Participating in a physical protest is a tricky business in Malaysia. We have authorities that use the law to stifle and silence us, to prevent us from exercising our right and freedom of expression. Many brave Malaysians have initiated peaceful assemblies in the pandemic, like the Mana Undi Kami protest, Buka Puasa Buka Parlimen, and the #Tawau7 who protested in solidarity with villagers of Kampung Muhibbah Raya, who were left without food and aid during an Enhanced Movement Control Order. Despite the protests causing no physical harm or altercation and even abiding by Covid-19 standard operating procedure, activists were called up and investigating papers opened against them.

It is this very treatment that fans the flames of civil disobedience.

For almost two years we have been held hostage by the people who are supposed to look after our interests. With an Emergency declaration, the closure of parliament and now a botched vaccination rollout programme, our options are becoming increasingly limited to express our worries and demands. 

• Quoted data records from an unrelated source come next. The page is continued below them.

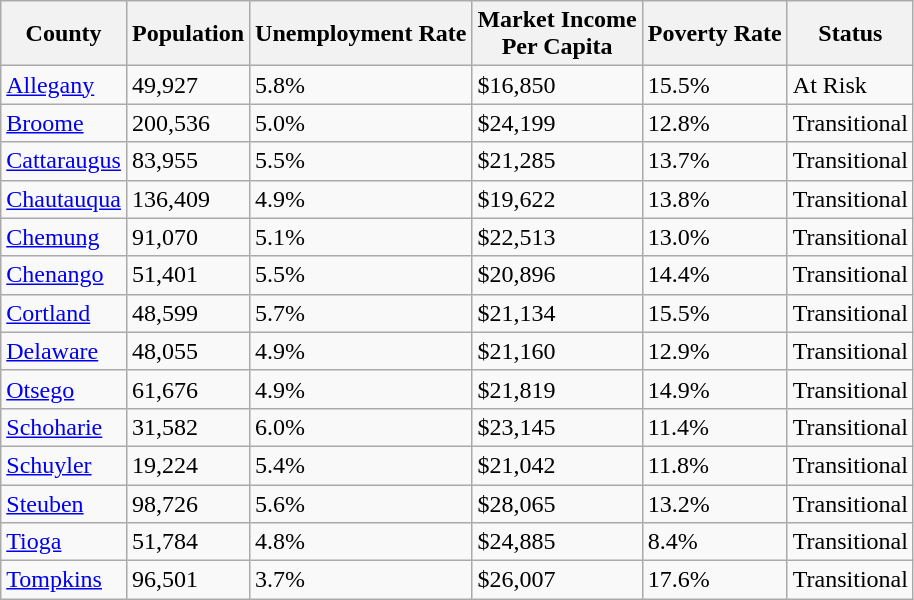
5.4% [361, 465]
$20,896 [557, 275]
$21,042 [557, 465]
Steuben [64, 503]
Population [188, 34]
5.0% [361, 123]
6.0% [361, 427]
At Risk [850, 85]
13.8% [714, 199]
96,501 [188, 580]
12.8% [714, 123]
Schoharie [64, 427]
51,784 [188, 542]
51,401 [188, 275]
8.4% [714, 542]
$16,850 [557, 85]
136,409 [188, 199]
5.8% [361, 85]
$19,622 [557, 199]
13.2% [714, 503]
83,955 [188, 161]
County [64, 34]
Schuyler [64, 465]
11.8% [714, 465]
Chautauqua [64, 199]
5.7% [361, 313]
$21,134 [557, 313]
$21,160 [557, 351]
Delaware [64, 351]
91,070 [188, 237]
Poverty Rate [714, 34]
49,927 [188, 85]
61,676 [188, 389]
$24,885 [557, 542]
$24,199 [557, 123]
Cortland [64, 313]
Broome [64, 123]
Chemung [64, 237]
$21,819 [557, 389]
Cattaraugus [64, 161]
48,599 [188, 313]
14.4% [714, 275]
Chenango [64, 275]
98,726 [188, 503]
5.6% [361, 503]
$23,145 [557, 427]
Allegany [64, 85]
48,055 [188, 351]
Unemployment Rate [361, 34]
13.0% [714, 237]
17.6% [714, 580]
$21,285 [557, 161]
Market Income Per Capita [557, 34]
31,582 [188, 427]
11.4% [714, 427]
13.7% [714, 161]
$28,065 [557, 503]
Otsego [64, 389]
Tompkins [64, 580]
4.8% [361, 542]
3.7% [361, 580]
Tioga [64, 542]
200,536 [188, 123]
14.9% [714, 389]
$26,007 [557, 580]
12.9% [714, 351]
5.1% [361, 237]
$22,513 [557, 237]
19,224 [188, 465]
Status [850, 34]
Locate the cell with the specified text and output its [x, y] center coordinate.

There is a new, angry hashtag trending almost every week, but it’s sounding more like an echo chamber than anything else because who is listening to us, really? Loud as we may be on social media, that does not come near the impact of a physical assembly, where we gather for a common purpose and aspiration. 

The sheer intimidation by police hauling protesters in for questioning is indication enough of the impact of physical assemblies. With the country’s resources stretched so thin and priorities shifting in an unprecedented time, bringing protesters and protest organisers in for questioning should be the least of their concerns. 

Most of us do not have the privilege nor the resources to uproot our lives and start anew overseas. Malaysia is all we have. They say the grass is green where you water it, and that is why we should choose to fight.

We should choose to uphold the dignity of our Malaysia. We should choose our future as a Malaysian, and the futures of Malaysians to come. We should choose to take back our country. The only home we’ve ever known. 

The act of protesting seems to go against the very nature of our polite society but if the treatment we’ve received from the administration in the last two and a half years is any indication, we are past the point of politeness. 

If we do not fight for our country, who will? There should be no more doubt that we cannot rely solely on politicians to lead the nation into better days. We as the rakyat play an equally important role in ensuring there is a check and balance, to keep leaders on their toes, to remind them of their duties and promises in serving the people. 

We are the ones who elect them into power in the first place, and therefore have an equal responsibility to ensure politicians deliver on their word. 

A healthy democracy does not end at the ballot box. If anything, that is only the beginning. Now with parliament barely operational and excuse after excuse being thrown to us, we are pushed to the brink. Protests are the only way to capture the attention of those in power, who have become drunk with titles and allowances, to remind them that they still have a duty to us. And that, until that duty is met, we will not be silenced.